The Scourge of ERRD-16
Evident-Resistant Reasoning DIsorder can strike without warning.
A stubborn disagreement. A misguided tweet or facebook post. A lame remark. Those things can be normal behaviors. But they could be signs of something much more serious: a syndrome called Evidence-Resistant Reasoning Disorder or ERRD-16. This disorder has expanded explosively since a mutated form was introduced by a super-spreader in 2016.
This super-spreader is thought to have transmitted the disease directly or indirectly to tens of millions of Americans, including many in Congress. The super-spreader’s symptoms remain the gold standard for diagnosing ERRD-16. Within a relatively short period of time, the super-spreader transmitted contagious statements such as the following to 42% of the U.S. population:
- Climate change is a Chinese hoax.
- President Obama was born in a foreign country.
- COVID-19 infection can be cured with an anti-malaria drug.
- Windmills cause cancer.
- The Paris Accord would have cost the U.S. “trillions and trillions of dollars.”
- The coronavirus is no more dangerous than ordinary flu.
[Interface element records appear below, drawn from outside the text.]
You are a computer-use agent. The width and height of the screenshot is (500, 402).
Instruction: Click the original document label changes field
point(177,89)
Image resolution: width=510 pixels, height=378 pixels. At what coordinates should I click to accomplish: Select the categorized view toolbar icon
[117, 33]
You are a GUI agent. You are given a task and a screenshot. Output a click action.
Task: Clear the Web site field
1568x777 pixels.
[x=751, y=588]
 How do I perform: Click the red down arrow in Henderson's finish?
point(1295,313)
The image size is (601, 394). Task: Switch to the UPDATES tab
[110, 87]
As of mid-April, this patient had spread a remarkable 18,000 provable falsehoods in little more than a thousand days. Many took hold in the brains of the recipients and spread to yet others. Despite aggressive forms of treatment, these falsehoods resist correction through even the most powerful factual evidence or analysis.
Some experts theorize a weaponized form of ERRD-16 escaped from a Russian cyber warfare lab. Others are skeptical, positing a domestic U.S. origin somewhere in the mid-town area of Manhattan. The mechanism behind the disease is also mysterious. Some experts believe that an overdose of misinformation damages the fact receptors in the brain. Others blame memes that interfere with the unfolding of new ideas. For unknown reasons, some subpopulations seem especially vulnerable to this disorder.
Experts have no idea when, or if, a treatment or vaccine for ERRD-16 will be available. Until, they advise social-media distancing from sources of infection.